After reading the first paragraph of the article entitled “Let’s talk about burnout” in the Lion’s Roar newsletter of September 9, 2018, I was compelled to send them this comment.
Here’s the context…
“There’s avoidable burnout, and there’s non-avoidable burnout. If you’re going through non-avoidable burnout — perhaps you’re a low-income single parent, or you’re the only person available to advocate for your medical needs and you have cancer — then you’re likely not reading this. Your back is against the wall, and I hope with all my heart that you’re able to get what you need. But, for those of us who can pull back from overload and overwhelm, now is the best time to make some choices toward more sustainability and joy.” …
– Mushim Ikeda, guest editor
Mushim Ikeda is a social activist and teacher at East Bay Meditation Center in Oakland, California. She also works as a diversity and inclusion consultant. She will be one of three teachers featured at the 2018 Lion’s Roar retreat this October, “Facing Life’s Challenges.”
Here’s my comment…
Dear Lion’s Roar,
Reading about avoidable and non-avoidable burnout today felt like: Finally, a much needed conversation about a belief, among others, with harsh consequences and embedded in the type of ignorance which presumes that the owner of the belief knows the truth the whole truth and nothing but the truth, even though reality tells another story.

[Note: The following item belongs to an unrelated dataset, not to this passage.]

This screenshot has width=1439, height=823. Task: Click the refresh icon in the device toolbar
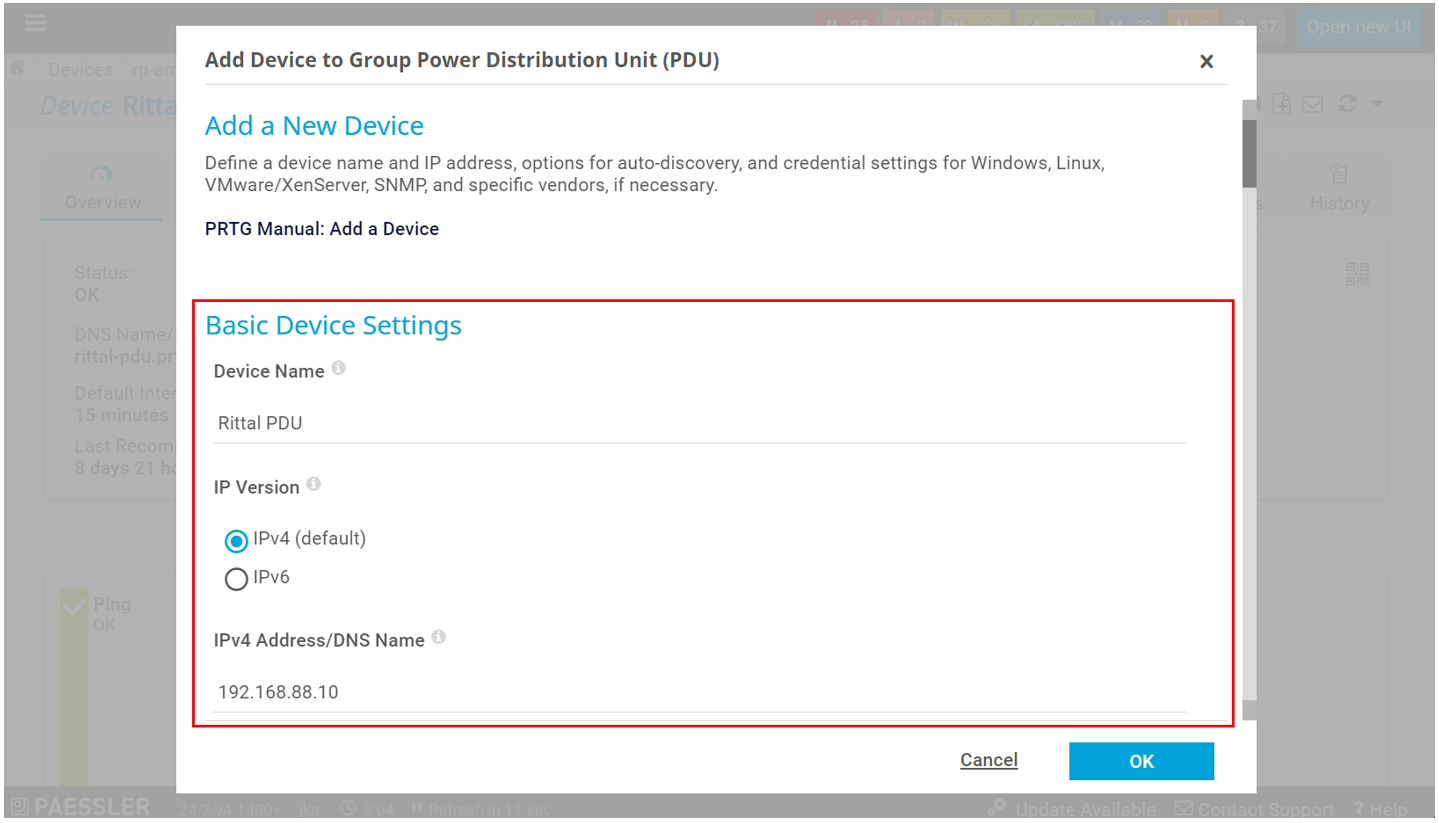pyautogui.click(x=1347, y=105)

I have been disabled for the last 27 years, and have practiced meditation, spiritual teachings, prayer, yoga, and many more modalities for the last 20. But the more I advanced on this path, the more an unbearable tension was created around the belief that all burnout, all overwhelming situations were avoidable and my own reality. To the point where, many times, I was ostracized because I was asking for too much attention – when I was asking for support to a teacher that had convinced me of attending her classes after I had raised doubts that they might not be appropriate for people with my level of incapacities – that my challenges were just the same as everyone else facing physical ailments, it was my ego who was to attach to my problems.
So you know, I am suffering from fibromyalgia or chronic pain, from multiple chemical sensitivity, in my case being intolerant to pollutants and medication, and from ulcerative colitis, an inflammatory bowel disease. I was 32 when I fell apart, unable to work anymore, but much more painful, unable to take care of my child who was 10 years old at the time, and had to go live full time with his father.

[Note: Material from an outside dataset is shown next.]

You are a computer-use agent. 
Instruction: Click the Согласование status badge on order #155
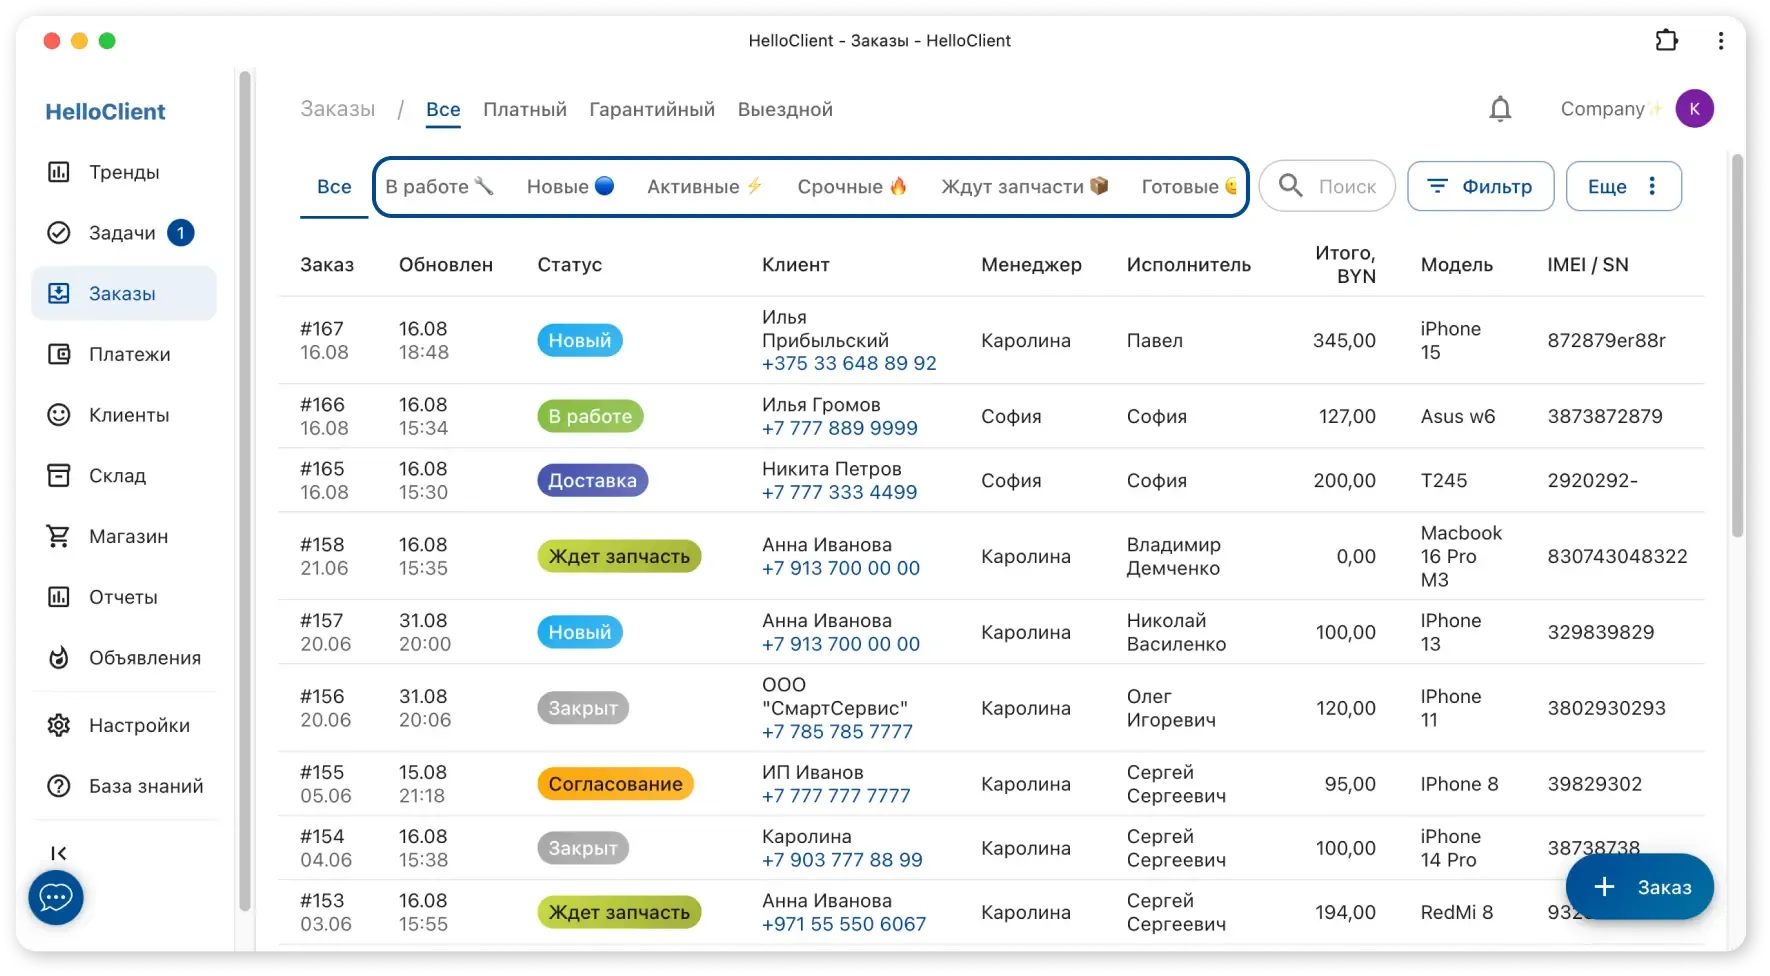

After many years of investigation, I have recently discovered that the root cause behind those 3 auto-immune diseases was a complex trauma – also called developmental trauma disorder, or childhood trauma. Which means that the abuse, the violence and the neglect of my early childhood had for consequences the disorganization of my whole physiology. Their impacts were so powerful that some part of my brain, of my hormonal system, have not been able to optimally function. In fact, they were wired, in a case like mine, to create sickness as my default response to any stress.

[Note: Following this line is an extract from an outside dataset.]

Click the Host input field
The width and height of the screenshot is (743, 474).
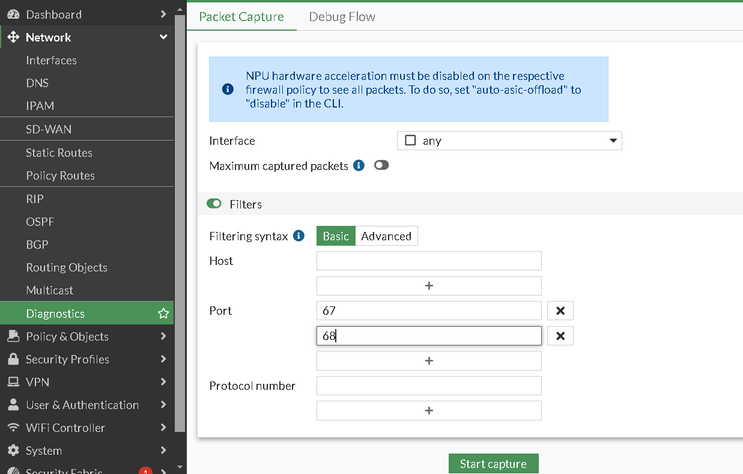429,261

So in short, to address an avoidable burnout would presuppose that I could go back to an already well oiled system, which I don’t have.
It has taken me, more or less, the last 5 years to recover from the damage of those ostracizations, of the impacts they had on my physical, emotional and mental health, the perception of my place and possible contribution to a spiritual community. Because that was where I believed I belong. That was what made sense for me.
I will agree that part of my disorganization could have been caused by my own dissociation, misinformation, denial, lack of skills, and have at certain points, but much less acknowledge was the damage caused by the ignorance, shaming, disregard or total denial of those around, the people in charge, groups and institutions who have claimed to be at the forefront of the wellbeing of all. As if I was in this relational healing process all by myself, in a social vacuum.
To read your words this morning had a profound impact on me. I felt seen in my ordeal. I felt acknowledged as a disabled person, as a marginalized person among too many others marginalized person and groups. I felt that as a community we are coming to a new depth in our understandings, skills and practices, we are creating new intentions, new ways to care and take care for one another.